= Requirement =
Beneath this instruction is a block of data; output from it exactly the lines that run from the one containing "Sign Up to Start Applying (307, 955)" through the one containing "March 2016 (53, 2274)", inclusive.

_ _ _ _

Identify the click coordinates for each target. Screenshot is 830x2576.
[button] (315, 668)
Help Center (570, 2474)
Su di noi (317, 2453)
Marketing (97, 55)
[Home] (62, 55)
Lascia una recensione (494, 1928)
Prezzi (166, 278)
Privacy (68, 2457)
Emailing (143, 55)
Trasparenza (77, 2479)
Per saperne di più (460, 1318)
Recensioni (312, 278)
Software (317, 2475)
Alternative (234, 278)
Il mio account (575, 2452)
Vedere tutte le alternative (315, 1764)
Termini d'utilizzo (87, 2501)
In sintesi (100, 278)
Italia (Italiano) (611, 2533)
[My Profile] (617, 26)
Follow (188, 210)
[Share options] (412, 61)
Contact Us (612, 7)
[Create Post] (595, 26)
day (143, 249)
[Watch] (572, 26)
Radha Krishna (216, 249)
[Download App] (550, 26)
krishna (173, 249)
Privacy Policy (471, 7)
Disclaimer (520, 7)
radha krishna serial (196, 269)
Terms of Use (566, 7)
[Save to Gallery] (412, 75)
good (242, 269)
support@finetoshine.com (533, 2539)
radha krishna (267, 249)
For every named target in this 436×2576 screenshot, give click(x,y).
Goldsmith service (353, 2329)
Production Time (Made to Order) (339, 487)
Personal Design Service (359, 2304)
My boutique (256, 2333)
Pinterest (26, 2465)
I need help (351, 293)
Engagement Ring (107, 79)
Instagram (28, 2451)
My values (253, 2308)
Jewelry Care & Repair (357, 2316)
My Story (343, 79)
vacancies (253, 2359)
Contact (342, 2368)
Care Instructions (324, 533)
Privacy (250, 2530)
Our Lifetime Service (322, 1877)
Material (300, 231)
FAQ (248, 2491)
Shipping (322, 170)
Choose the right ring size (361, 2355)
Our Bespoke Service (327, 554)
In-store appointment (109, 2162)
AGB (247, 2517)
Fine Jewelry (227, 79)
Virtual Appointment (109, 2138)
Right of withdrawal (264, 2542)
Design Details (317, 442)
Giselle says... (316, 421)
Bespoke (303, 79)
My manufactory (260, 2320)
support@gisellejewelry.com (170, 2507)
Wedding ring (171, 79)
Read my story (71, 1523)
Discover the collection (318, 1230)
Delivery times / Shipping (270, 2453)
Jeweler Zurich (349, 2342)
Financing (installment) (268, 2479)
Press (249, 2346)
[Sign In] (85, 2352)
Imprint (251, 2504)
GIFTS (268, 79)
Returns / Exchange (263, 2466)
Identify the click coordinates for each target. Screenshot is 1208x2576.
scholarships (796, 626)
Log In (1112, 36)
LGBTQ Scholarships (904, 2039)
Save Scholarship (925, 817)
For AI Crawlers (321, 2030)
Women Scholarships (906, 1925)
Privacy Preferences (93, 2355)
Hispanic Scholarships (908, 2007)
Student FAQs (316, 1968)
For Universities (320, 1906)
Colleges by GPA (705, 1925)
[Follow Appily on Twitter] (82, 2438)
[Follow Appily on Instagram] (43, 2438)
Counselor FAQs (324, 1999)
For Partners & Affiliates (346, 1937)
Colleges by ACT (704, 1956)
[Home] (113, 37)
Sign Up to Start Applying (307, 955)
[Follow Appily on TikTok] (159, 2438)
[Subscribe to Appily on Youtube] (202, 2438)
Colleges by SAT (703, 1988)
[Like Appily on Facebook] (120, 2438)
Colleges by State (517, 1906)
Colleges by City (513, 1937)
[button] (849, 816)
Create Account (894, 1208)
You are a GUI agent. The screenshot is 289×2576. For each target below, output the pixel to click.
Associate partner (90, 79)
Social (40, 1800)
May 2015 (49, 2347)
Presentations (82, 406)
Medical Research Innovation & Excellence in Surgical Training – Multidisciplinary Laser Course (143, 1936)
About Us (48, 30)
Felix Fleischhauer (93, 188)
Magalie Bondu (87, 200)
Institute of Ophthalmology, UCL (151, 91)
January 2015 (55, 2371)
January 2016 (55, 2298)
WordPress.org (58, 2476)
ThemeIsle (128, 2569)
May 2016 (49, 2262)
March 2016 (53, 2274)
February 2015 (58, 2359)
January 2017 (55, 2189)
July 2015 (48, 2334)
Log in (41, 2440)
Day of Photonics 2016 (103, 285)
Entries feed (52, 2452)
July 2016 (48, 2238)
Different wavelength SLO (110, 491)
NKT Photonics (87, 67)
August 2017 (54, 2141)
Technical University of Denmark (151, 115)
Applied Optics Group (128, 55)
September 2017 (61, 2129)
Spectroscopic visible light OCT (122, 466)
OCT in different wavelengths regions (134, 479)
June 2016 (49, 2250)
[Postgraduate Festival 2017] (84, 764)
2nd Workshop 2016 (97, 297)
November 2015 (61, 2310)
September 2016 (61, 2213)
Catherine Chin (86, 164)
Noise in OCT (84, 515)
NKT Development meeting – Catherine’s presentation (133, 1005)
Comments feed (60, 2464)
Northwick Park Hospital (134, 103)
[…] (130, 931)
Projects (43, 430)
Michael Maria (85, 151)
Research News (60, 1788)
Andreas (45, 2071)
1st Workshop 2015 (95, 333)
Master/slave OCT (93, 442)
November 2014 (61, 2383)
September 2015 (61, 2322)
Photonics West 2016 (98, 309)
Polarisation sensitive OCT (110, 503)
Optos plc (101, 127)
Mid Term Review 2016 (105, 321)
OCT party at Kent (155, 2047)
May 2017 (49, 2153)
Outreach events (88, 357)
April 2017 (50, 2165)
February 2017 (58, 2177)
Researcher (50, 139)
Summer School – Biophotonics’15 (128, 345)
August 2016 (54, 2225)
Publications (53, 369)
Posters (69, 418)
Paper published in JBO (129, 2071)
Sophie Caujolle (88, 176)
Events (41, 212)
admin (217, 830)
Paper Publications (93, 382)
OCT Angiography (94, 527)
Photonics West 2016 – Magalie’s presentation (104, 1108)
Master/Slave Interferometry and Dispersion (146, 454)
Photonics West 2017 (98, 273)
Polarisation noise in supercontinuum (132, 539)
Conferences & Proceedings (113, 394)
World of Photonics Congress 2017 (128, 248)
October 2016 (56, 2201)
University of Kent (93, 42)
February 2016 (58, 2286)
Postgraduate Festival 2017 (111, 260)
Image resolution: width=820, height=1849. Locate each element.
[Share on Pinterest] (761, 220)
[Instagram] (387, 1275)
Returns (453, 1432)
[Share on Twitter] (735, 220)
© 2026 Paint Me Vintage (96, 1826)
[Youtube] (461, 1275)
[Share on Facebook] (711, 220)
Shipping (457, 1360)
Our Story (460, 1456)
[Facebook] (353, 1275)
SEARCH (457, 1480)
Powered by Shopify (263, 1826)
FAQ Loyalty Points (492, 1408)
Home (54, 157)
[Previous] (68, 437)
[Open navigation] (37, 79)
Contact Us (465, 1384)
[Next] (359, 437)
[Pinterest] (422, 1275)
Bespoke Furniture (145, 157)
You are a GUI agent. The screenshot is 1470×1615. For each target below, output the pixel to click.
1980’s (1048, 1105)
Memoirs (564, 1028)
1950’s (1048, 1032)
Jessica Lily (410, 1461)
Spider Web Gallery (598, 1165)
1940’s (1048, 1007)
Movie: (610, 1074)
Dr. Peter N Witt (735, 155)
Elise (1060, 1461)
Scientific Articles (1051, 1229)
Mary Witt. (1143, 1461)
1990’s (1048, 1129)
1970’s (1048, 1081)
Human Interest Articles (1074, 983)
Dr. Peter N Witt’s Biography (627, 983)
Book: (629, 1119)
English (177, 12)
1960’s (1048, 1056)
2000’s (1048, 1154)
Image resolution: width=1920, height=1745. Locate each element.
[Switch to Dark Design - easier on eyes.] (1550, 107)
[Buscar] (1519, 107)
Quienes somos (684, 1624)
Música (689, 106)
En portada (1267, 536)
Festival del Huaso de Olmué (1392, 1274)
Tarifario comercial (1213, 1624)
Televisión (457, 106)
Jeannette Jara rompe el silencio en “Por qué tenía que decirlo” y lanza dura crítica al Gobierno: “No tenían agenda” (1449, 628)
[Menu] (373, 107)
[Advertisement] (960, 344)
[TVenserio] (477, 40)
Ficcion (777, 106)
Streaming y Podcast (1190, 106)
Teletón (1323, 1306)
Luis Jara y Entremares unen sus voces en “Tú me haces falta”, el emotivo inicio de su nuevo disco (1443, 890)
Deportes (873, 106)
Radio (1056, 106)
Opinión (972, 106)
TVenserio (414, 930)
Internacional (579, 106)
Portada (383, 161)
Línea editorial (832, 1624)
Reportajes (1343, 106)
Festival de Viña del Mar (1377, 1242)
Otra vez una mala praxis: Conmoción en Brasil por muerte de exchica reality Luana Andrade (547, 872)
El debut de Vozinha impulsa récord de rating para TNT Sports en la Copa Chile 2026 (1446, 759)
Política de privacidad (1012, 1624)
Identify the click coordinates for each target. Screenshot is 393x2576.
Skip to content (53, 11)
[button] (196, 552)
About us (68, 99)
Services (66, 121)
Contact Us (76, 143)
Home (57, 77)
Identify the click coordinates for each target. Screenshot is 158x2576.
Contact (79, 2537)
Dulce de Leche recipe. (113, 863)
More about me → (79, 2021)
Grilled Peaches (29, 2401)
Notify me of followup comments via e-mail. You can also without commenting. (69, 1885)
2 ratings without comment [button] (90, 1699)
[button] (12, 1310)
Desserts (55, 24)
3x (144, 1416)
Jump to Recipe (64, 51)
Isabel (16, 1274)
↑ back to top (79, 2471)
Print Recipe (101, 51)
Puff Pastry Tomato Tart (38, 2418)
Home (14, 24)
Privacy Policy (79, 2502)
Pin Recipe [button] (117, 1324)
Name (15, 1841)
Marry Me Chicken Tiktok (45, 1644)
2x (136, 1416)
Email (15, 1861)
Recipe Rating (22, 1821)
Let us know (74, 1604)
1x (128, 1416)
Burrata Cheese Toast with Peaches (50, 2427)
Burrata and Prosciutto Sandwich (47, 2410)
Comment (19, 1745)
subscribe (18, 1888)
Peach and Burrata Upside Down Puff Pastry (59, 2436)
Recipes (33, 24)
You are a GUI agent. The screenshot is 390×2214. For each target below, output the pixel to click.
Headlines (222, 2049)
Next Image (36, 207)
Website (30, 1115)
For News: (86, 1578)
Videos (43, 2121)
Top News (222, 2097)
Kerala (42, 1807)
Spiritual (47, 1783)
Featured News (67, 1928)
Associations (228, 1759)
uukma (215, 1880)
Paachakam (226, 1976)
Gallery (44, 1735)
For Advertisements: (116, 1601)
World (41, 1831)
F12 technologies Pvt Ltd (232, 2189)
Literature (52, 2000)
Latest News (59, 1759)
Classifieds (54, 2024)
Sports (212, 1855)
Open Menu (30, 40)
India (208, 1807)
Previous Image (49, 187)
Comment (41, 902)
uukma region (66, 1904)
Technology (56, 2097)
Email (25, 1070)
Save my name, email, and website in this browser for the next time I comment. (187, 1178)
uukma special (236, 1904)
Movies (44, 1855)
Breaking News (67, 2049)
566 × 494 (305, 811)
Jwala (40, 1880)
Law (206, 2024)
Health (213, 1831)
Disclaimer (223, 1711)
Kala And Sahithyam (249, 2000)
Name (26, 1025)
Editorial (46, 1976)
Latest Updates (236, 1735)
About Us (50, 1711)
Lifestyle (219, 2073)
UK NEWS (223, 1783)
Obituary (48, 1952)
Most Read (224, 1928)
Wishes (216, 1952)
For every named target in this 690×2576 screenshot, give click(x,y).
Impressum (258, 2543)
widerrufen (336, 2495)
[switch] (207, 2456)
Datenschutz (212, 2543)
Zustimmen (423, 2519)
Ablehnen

_ _ _ _

= Output for this task =
Sign Up to Start Applying (307, 955)
[Follow Appily on TikTok] (159, 2438)
[Subscribe to Appily on Youtube] (202, 2438)
Colleges by SAT (703, 1988)
[Like Appily on Facebook] (120, 2438)
Colleges by State (517, 1906)
Colleges by City (513, 1937)
[button] (849, 816)
Create Account (894, 1208)
You are a GUI agent. The screenshot is 289×2576. For each target below, output the pixel to click.
Associate partner (90, 79)
Social (40, 1800)
May 2015 (49, 2347)
Presentations (82, 406)
Medical Research Innovation & Excellence in Surgical Training – Multidisciplinary Laser Course (143, 1936)
About Us (48, 30)
Felix Fleischhauer (93, 188)
Magalie Bondu (87, 200)
Institute of Ophthalmology, UCL (151, 91)
January 2015 (55, 2371)
January 2016 (55, 2298)
WordPress.org (58, 2476)
ThemeIsle (128, 2569)
May 2016 (49, 2262)
March 2016 (53, 2274)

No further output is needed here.